One more crank in the area, seething with hatred for me. It was amazing how his smile vanished and a look of murderous rage appeared. Is my life to dwindle into a bad television melodrama…? The English Department must be tiring of these people who show up and harass, if not me, the secretaries and Dr. Sullivan.
Meager, too, the literary material one can get from such experiences….

 

March 20, 1977.
…More snow. Great heaps and banks of it. The rose garden I worked in the other day, gingerly clearing away debris from jonquils’ and tulips’ shoots, is now completely covered. Snowfall all night. Electricity out for a while. Wind. The river slate-colored and choppy and directionless. Immense still immobile eternal winter. Stasis. No time at all passes in this silence.

 

Working on
Jigsaw
.

 

Reading
One Hundred Years of Solitude
. And rereading Nathanael West for my undergraduate course.

 

Query: Does writing in a journal stimulate thoughts of a minute, precise nature that are already in the mind…or does it artificially create those thoughts…. All journal-keepers become sensitive to their own experiences; and it may even be the case that they set down feelings they don’t really have, or would not have apart from the necessity of keeping the journal.

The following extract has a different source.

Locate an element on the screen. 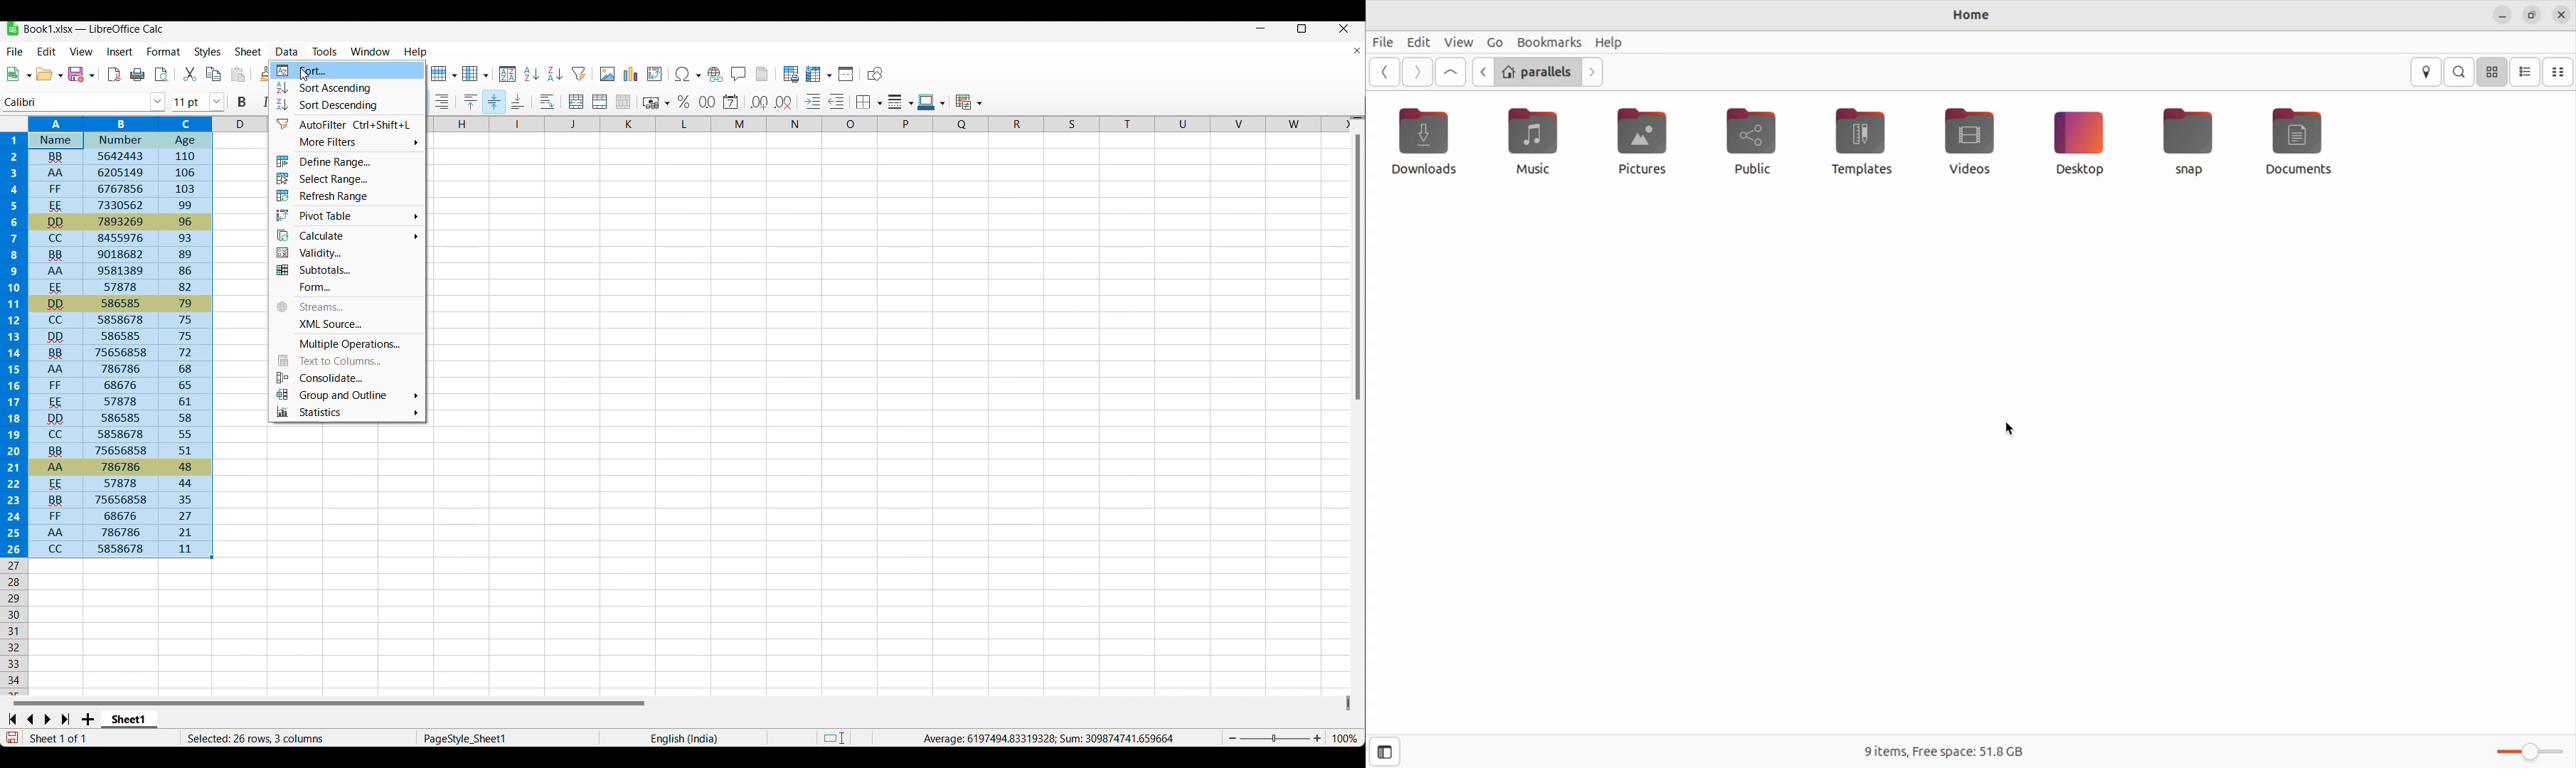 This screenshot has height=784, width=2576. files is located at coordinates (1383, 39).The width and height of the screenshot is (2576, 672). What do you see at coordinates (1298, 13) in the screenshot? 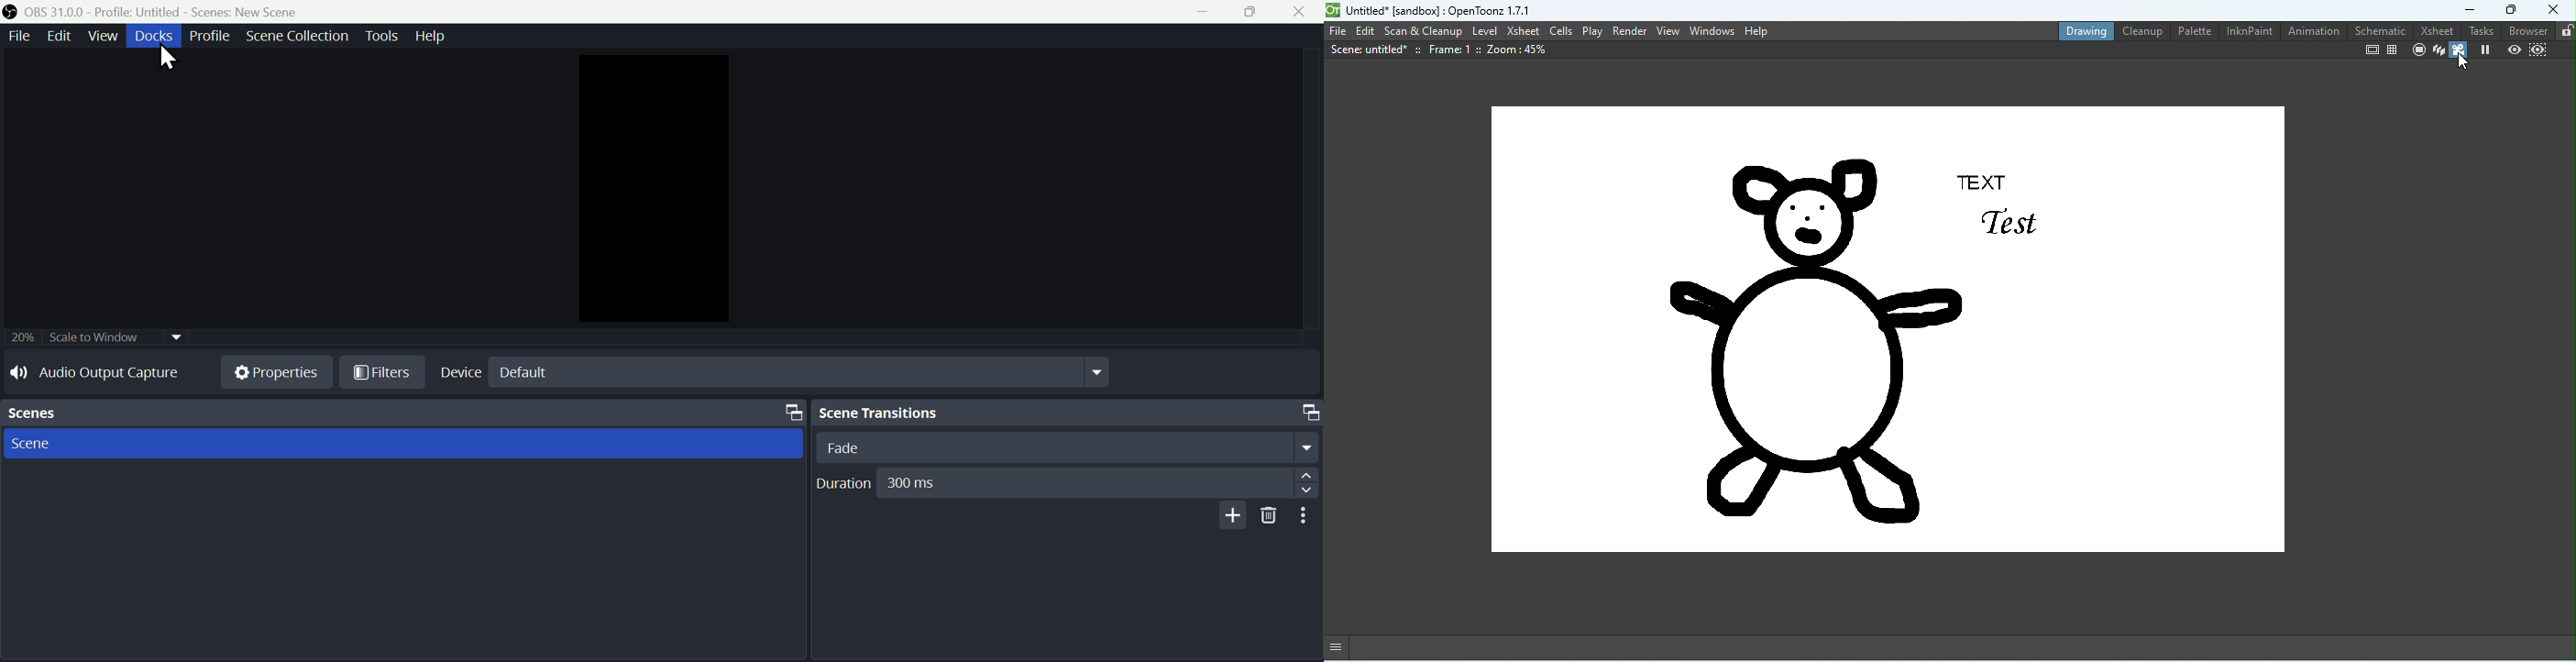
I see `close` at bounding box center [1298, 13].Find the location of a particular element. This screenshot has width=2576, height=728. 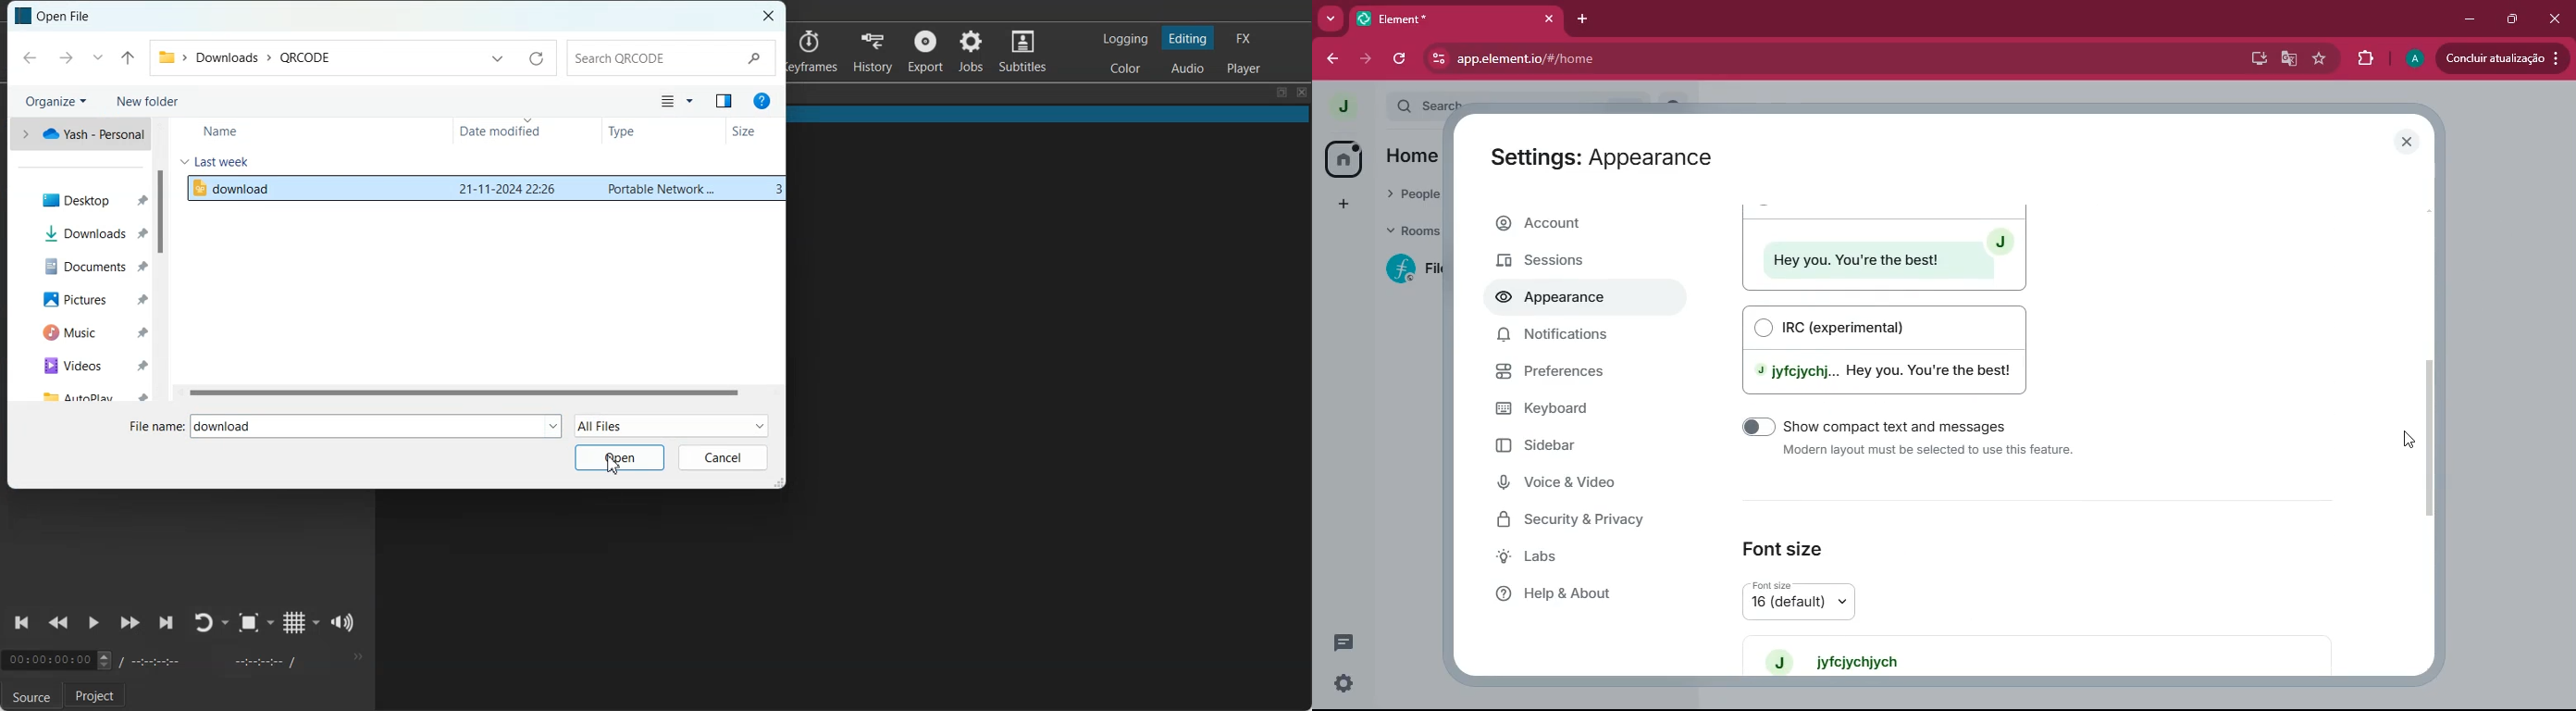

Hence the “narcissism” certain diarists are accused of, for instance Anaïs Nin. Yet if the journal is about oneself one must necessarily and inevitably write about that self…though aspects of private life, especially the routines of that life, are not very interesting. Do I care that I am, in fact, working on a new novel…. In all honesty I don’t care. I work, I work in frustration and bewilderment and occasionally with pleasure, but I don’t truly care about the frustration and the bewilderment and the pleasure, all I ultimately care about is the writing itself, the finished product. A writer’s diary, therefore, is a record of a process, a way of getting to an end, and since it is the end that the writer really values, the entire process is a kind of invention…that is, one’s concern for it is an invention. (Yet it interests me to look back to the days when I was writing
The Assassins
, if only to discover that things were as frustrating then, or worse. That does give me a kind of hope. A fraudulent hope?)